With regards to the stimulus plan, I think the vast majority of it is useless as stimulus to the economy.
What stimulates the economy is an environment that encourages expansion, a stability in the tax & regulatory environment that allows for long range planning, and low cost of taxes. This bill fails in this.
Now, to be fair, there are a few things in the bill that are good and I think will help. There are tax cuts that lower the cost of doing business and they fixed (albeit temporarily) the AMT issue that would have impacted just about everyone making over $30k. Those are good things that help create an environment for economic growth and we should have more of it with drastic cuts in government spending and an end to base line budgeting. But this is greatly outweighed by the garbage in the bill.
First off, there are the types of spending that will not produce jobs. $50 million for the Endowment for the Arts for example. A lot of transfer payments like block grants and increased unemployment and medicare spending. This does little more than rearrange the deck chairs on the Titanic.
Then there are temporary projects. All the road construction, building renovation, and research projects. Hundreds of billions of dollars worth. While this will create jobs for those immediate projects, what happens when the road is complete or the research money runs out? Those jobs go away as well unless you start a new project, meaning a continued and ongoing expenditure.
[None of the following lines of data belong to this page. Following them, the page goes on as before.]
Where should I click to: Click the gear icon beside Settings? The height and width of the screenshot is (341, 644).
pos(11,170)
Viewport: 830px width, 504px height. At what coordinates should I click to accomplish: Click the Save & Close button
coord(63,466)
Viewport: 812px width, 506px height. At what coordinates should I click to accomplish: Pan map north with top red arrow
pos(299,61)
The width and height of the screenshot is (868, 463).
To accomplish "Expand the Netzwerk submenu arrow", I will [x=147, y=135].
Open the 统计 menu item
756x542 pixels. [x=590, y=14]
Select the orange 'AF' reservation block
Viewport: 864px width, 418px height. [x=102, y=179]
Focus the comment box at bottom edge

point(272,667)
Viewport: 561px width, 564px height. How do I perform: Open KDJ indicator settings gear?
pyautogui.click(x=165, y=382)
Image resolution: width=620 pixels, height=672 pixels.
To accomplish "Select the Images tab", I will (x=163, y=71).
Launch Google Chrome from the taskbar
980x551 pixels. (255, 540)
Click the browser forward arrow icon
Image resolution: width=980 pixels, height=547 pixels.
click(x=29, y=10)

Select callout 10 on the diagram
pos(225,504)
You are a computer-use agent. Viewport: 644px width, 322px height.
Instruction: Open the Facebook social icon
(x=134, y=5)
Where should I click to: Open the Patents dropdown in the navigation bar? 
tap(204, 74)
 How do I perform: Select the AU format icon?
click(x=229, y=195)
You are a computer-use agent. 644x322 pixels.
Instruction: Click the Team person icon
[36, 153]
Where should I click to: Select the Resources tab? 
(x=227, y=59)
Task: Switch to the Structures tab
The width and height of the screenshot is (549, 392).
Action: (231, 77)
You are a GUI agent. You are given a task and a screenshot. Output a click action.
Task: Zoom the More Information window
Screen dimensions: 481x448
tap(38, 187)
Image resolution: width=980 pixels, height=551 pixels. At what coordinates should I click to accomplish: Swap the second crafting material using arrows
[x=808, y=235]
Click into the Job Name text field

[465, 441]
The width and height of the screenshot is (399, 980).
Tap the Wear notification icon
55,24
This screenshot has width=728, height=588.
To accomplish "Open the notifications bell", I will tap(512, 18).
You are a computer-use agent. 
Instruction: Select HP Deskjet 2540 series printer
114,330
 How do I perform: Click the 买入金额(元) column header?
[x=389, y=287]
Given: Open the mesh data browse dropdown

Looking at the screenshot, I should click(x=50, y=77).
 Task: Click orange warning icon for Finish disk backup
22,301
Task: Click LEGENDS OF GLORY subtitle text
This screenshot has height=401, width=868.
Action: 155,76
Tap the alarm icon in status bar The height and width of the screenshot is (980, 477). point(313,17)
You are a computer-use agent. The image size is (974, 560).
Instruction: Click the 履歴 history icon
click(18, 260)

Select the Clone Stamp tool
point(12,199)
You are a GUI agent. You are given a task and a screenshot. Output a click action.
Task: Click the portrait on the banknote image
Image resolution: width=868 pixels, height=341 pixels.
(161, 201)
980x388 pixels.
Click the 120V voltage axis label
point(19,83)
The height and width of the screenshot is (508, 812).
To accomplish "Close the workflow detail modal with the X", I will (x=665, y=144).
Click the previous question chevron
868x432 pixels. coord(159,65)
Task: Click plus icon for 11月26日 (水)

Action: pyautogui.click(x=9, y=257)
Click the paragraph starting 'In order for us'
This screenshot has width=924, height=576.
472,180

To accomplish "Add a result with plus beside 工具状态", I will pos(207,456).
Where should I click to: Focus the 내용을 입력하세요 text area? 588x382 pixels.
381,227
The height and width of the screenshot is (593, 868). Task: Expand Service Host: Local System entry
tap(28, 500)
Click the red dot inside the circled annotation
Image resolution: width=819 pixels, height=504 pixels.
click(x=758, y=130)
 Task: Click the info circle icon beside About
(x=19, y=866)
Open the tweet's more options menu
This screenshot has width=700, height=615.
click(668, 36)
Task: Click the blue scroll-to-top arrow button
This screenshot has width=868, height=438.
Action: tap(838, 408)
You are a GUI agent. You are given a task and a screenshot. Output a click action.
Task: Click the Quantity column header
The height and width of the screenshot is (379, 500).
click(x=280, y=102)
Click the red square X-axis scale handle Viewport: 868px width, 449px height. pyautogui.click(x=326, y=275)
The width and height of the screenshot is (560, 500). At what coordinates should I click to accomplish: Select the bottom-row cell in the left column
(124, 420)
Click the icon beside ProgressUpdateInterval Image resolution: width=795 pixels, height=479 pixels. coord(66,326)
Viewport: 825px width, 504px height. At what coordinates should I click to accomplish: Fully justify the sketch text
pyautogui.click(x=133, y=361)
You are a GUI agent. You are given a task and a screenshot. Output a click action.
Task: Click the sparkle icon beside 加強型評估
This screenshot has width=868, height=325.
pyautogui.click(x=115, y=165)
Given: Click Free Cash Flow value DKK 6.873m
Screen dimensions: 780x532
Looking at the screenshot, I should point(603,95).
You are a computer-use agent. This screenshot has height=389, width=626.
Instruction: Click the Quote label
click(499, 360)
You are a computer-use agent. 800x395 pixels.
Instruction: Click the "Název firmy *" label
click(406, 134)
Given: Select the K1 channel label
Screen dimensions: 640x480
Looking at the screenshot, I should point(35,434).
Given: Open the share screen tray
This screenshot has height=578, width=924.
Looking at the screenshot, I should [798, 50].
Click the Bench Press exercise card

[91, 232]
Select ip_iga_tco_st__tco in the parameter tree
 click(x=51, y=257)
While developing a solid infrastructure is good and what government should be doing, I would not count on it as a means of saving or creating more than temporary jobs.
And of course there are the provisions that have no business being in a "stimulus" bill and whose sole purpose is to drive a political agenda. For example, the provision requiring all medical records to be loaded onto a federal database. This is supposedly to make healthcare cheaper. Considering how often "private" government records of political opponents get accessed, the only real reason for this is to push nationalized medicine and fight anyone who opposes it. Case in point, look what happened to Joe the Plumber and the government employees who got disciplined for accessing his records. Do you really want your political opponents knowing everything in your medical history?
Finally, there is the political paybacks. $3 billion to ACORN and similar community organizers, even though they are under investigation for voter fraud.
With regard to Welfare to Work, the whole plan of giving refundable tax credits is essentially welfare. You cannot cut taxes for people who do not pay taxes in the first place. I know they are broaching it as a rebate of social security taxes, but since the Social Security system is already insolvent, what is this going to do to that program? It will only mean higher taxes in the future. And it will amount to about $8 a week. I remember how much the democrats and the media castigated Bush for his $500 tax rebate idea and scoffed at it because it was too small. Wonder if they will be intellectually honest.
My last point is the manner in which the bill was passed. There was no input allowed from House republicans. It was rammed through without any amendments allowed from republicans. It was passed before anyone, and I mean ANYONE, including the bills supporters, read it. Then it was signed into law without the promised 5 days of public review and comment. Since Obama ran on a platform of openness and pushed specifically the 5 day waiting period, I think it is quite reasonable to hold him accountable for it.